● YOUR INSTRUCTIONS: Reproduce each of the following items word for word, leaving everything unchanged.
===== EXERCISE MATERIAL
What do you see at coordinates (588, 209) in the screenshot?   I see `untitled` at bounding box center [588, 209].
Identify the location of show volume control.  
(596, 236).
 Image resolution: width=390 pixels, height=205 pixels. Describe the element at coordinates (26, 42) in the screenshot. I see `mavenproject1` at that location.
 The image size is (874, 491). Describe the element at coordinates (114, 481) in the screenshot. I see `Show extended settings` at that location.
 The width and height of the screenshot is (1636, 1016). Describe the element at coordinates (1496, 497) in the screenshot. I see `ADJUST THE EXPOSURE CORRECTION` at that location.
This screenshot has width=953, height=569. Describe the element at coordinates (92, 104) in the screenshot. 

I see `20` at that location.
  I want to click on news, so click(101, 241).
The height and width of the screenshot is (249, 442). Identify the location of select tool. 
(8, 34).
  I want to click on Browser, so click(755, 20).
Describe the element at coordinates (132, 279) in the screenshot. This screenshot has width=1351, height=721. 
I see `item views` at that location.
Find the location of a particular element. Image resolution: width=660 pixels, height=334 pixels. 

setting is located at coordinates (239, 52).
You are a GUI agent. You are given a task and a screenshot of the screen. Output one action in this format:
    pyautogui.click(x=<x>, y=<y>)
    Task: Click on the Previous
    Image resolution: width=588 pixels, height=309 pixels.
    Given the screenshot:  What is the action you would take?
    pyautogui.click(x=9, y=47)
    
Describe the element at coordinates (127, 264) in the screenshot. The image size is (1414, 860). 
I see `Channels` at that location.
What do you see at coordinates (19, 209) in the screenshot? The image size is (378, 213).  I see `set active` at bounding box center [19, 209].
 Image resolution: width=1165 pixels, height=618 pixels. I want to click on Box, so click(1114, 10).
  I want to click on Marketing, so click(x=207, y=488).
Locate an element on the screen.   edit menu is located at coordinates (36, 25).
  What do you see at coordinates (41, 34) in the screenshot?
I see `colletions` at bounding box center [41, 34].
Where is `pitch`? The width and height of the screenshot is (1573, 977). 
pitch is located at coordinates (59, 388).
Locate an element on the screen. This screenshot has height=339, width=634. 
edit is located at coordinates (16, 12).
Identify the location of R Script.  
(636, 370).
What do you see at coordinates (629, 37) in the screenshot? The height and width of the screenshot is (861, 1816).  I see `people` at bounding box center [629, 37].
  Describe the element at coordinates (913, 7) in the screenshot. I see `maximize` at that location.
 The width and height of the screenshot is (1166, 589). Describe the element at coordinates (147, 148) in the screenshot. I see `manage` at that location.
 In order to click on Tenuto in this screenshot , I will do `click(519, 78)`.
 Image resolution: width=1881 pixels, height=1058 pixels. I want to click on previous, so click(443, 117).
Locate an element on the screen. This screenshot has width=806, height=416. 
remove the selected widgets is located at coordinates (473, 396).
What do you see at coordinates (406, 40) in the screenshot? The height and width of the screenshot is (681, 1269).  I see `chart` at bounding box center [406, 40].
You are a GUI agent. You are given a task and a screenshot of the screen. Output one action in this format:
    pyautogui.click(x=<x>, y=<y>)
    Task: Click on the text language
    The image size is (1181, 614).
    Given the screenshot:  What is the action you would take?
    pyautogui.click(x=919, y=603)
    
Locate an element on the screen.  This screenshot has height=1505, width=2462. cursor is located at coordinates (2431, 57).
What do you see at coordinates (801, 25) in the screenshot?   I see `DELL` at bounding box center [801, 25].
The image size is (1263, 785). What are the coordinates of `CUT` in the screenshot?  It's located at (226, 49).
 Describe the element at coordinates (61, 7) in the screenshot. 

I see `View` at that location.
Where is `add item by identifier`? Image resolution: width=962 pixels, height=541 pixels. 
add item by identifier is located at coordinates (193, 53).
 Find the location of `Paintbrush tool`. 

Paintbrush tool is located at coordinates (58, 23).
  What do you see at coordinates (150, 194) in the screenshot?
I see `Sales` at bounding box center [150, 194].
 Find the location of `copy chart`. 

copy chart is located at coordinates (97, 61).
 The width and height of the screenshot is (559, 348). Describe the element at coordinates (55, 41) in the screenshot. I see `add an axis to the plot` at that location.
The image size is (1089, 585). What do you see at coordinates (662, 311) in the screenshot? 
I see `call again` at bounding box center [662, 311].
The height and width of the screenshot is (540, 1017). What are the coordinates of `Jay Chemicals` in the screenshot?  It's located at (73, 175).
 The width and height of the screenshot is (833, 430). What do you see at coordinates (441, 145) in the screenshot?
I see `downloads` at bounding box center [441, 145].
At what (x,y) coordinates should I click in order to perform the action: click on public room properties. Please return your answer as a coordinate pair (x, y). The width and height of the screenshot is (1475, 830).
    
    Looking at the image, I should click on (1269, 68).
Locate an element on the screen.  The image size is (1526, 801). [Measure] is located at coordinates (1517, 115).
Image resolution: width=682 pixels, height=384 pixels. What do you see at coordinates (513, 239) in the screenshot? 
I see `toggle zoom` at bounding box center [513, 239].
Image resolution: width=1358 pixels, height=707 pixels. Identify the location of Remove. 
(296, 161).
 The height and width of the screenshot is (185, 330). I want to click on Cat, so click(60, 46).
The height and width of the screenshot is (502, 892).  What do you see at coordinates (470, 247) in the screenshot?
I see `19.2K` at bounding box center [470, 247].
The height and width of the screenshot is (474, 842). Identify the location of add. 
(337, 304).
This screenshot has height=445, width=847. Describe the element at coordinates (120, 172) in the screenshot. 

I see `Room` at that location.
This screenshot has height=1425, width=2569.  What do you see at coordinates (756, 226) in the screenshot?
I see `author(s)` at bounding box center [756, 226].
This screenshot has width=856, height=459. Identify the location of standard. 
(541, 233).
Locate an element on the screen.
==========
● CORRECT OUTPUT:
What do you see at coordinates (588, 209) in the screenshot?   I see `untitled` at bounding box center [588, 209].
Identify the location of show volume control.  
(596, 236).
 Image resolution: width=390 pixels, height=205 pixels. Describe the element at coordinates (26, 42) in the screenshot. I see `mavenproject1` at that location.
 The image size is (874, 491). Describe the element at coordinates (114, 481) in the screenshot. I see `Show extended settings` at that location.
 The width and height of the screenshot is (1636, 1016). Describe the element at coordinates (1496, 497) in the screenshot. I see `ADJUST THE EXPOSURE CORRECTION` at that location.
This screenshot has width=953, height=569. Describe the element at coordinates (92, 104) in the screenshot. 

I see `20` at that location.
  I want to click on news, so click(101, 241).
The height and width of the screenshot is (249, 442). Identify the location of select tool. 
(8, 34).
  I want to click on Browser, so click(755, 20).
Describe the element at coordinates (132, 279) in the screenshot. This screenshot has width=1351, height=721. 
I see `item views` at that location.
Find the location of a particular element. Image resolution: width=660 pixels, height=334 pixels. 

setting is located at coordinates (239, 52).
You are a GUI agent. You are given a task and a screenshot of the screen. Output one action in this format:
    pyautogui.click(x=<x>, y=<y>)
    Task: Click on the Previous
    Image resolution: width=588 pixels, height=309 pixels.
    Given the screenshot:  What is the action you would take?
    pyautogui.click(x=9, y=47)
    
Describe the element at coordinates (127, 264) in the screenshot. The image size is (1414, 860). 
I see `Channels` at that location.
What do you see at coordinates (19, 209) in the screenshot? The image size is (378, 213).  I see `set active` at bounding box center [19, 209].
 Image resolution: width=1165 pixels, height=618 pixels. I want to click on Box, so click(1114, 10).
  I want to click on Marketing, so click(x=207, y=488).
Locate an element on the screen.   edit menu is located at coordinates (36, 25).
  What do you see at coordinates (41, 34) in the screenshot?
I see `colletions` at bounding box center [41, 34].
Where is `pitch`? The width and height of the screenshot is (1573, 977). 
pitch is located at coordinates (59, 388).
Locate an element on the screen. This screenshot has height=339, width=634. 
edit is located at coordinates (16, 12).
Identify the location of R Script.  
(636, 370).
What do you see at coordinates (629, 37) in the screenshot? The height and width of the screenshot is (861, 1816).  I see `people` at bounding box center [629, 37].
  Describe the element at coordinates (913, 7) in the screenshot. I see `maximize` at that location.
 The width and height of the screenshot is (1166, 589). Describe the element at coordinates (147, 148) in the screenshot. I see `manage` at that location.
 In order to click on Tenuto in this screenshot , I will do `click(519, 78)`.
 Image resolution: width=1881 pixels, height=1058 pixels. I want to click on previous, so click(443, 117).
Locate an element on the screen. This screenshot has width=806, height=416. 
remove the selected widgets is located at coordinates (473, 396).
What do you see at coordinates (406, 40) in the screenshot? The height and width of the screenshot is (681, 1269).  I see `chart` at bounding box center [406, 40].
You are a GUI agent. You are given a task and a screenshot of the screen. Output one action in this format:
    pyautogui.click(x=<x>, y=<y>)
    Task: Click on the text language
    The image size is (1181, 614).
    Given the screenshot:  What is the action you would take?
    pyautogui.click(x=919, y=603)
    
Locate an element on the screen.  This screenshot has height=1505, width=2462. cursor is located at coordinates (2431, 57).
What do you see at coordinates (801, 25) in the screenshot?   I see `DELL` at bounding box center [801, 25].
The image size is (1263, 785). What are the coordinates of `CUT` in the screenshot?  It's located at (226, 49).
 Describe the element at coordinates (61, 7) in the screenshot. 

I see `View` at that location.
Where is `add item by identifier`? Image resolution: width=962 pixels, height=541 pixels. 
add item by identifier is located at coordinates (193, 53).
 Find the location of `Paintbrush tool`. 

Paintbrush tool is located at coordinates (58, 23).
  What do you see at coordinates (150, 194) in the screenshot?
I see `Sales` at bounding box center [150, 194].
 Find the location of `copy chart`. 

copy chart is located at coordinates (97, 61).
 The width and height of the screenshot is (559, 348). Describe the element at coordinates (55, 41) in the screenshot. I see `add an axis to the plot` at that location.
The image size is (1089, 585). What do you see at coordinates (662, 311) in the screenshot? 
I see `call again` at bounding box center [662, 311].
The height and width of the screenshot is (540, 1017). What are the coordinates of `Jay Chemicals` in the screenshot?  It's located at (73, 175).
 The width and height of the screenshot is (833, 430). What do you see at coordinates (441, 145) in the screenshot?
I see `downloads` at bounding box center [441, 145].
At what (x,y) coordinates should I click in order to perform the action: click on public room properties. Please return your answer as a coordinate pair (x, y). The width and height of the screenshot is (1475, 830).
    
    Looking at the image, I should click on (1269, 68).
Locate an element on the screen.  The image size is (1526, 801). [Measure] is located at coordinates (1517, 115).
Image resolution: width=682 pixels, height=384 pixels. What do you see at coordinates (513, 239) in the screenshot? 
I see `toggle zoom` at bounding box center [513, 239].
Image resolution: width=1358 pixels, height=707 pixels. Identify the location of Remove. 
(296, 161).
 The height and width of the screenshot is (185, 330). I want to click on Cat, so click(60, 46).
The height and width of the screenshot is (502, 892).  What do you see at coordinates (470, 247) in the screenshot?
I see `19.2K` at bounding box center [470, 247].
The height and width of the screenshot is (474, 842). Identify the location of add. 
(337, 304).
This screenshot has height=445, width=847. Describe the element at coordinates (120, 172) in the screenshot. 

I see `Room` at that location.
This screenshot has height=1425, width=2569.  What do you see at coordinates (756, 226) in the screenshot?
I see `author(s)` at bounding box center [756, 226].
This screenshot has width=856, height=459. Identify the location of standard. 
(541, 233).
Locate an element on the screen.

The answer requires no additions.